GOAL OF THE EXERCISE
How many lines in the rows below contain the string "snippet", with case counting? Reply with the number alone.

DATA SHOWN
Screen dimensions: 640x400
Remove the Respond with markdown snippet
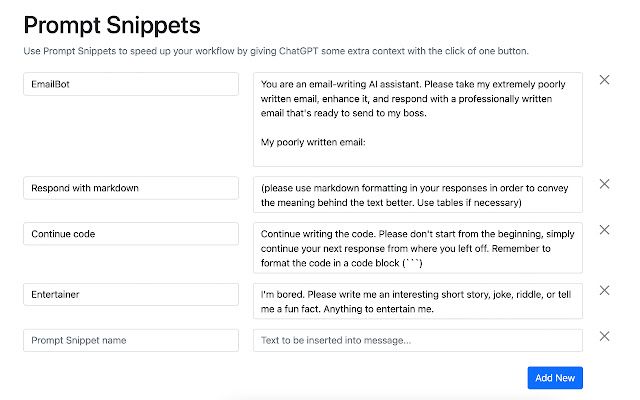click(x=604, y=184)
* * *
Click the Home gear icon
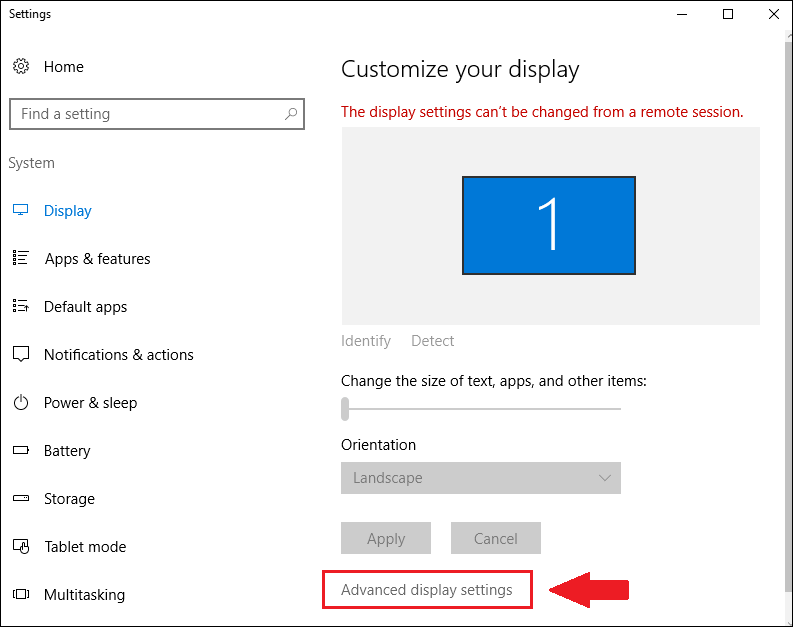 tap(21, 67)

TASK ANSWER
1